Begin at the line that contains "The width and height of the screenshot is (536, 1568)." and stop at the end of the rows. Rewrite only those lines, replacing "screenshot" with "capture" and leaving everything else unchanged.

__________________________________________________

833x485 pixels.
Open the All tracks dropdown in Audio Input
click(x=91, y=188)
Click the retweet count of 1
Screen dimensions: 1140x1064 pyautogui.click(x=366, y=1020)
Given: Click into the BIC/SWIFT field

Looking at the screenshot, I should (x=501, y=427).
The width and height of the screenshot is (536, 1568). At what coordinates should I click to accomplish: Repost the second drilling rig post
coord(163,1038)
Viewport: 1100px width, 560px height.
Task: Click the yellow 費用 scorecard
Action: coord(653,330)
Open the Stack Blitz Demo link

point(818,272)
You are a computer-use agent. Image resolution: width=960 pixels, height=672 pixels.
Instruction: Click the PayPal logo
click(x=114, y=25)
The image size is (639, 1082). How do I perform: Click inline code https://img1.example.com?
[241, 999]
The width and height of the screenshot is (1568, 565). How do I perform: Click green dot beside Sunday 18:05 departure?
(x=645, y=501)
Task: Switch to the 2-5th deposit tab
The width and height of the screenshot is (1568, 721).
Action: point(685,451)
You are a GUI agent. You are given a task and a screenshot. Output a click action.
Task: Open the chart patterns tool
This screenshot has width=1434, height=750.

__________________________________________________

■ Result ■
The width and height of the capture is (536, 1568). At what coordinates should I click to accomplish: Repost the second drilling rig post
coord(163,1038)
Viewport: 1100px width, 560px height.
Task: Click the yellow 費用 scorecard
Action: coord(653,330)
Open the Stack Blitz Demo link

point(818,272)
You are a computer-use agent. Image resolution: width=960 pixels, height=672 pixels.
Instruction: Click the PayPal logo
click(x=114, y=25)
The image size is (639, 1082). How do I perform: Click inline code https://img1.example.com?
[241, 999]
The width and height of the capture is (1568, 565). How do I perform: Click green dot beside Sunday 18:05 departure?
(x=645, y=501)
Task: Switch to the 2-5th deposit tab
The width and height of the capture is (1568, 721).
Action: point(685,451)
You are a GUI agent. You are given a task and a capture. Output a click action.
Task: Open the chart patterns tool
This capture has width=1434, height=750.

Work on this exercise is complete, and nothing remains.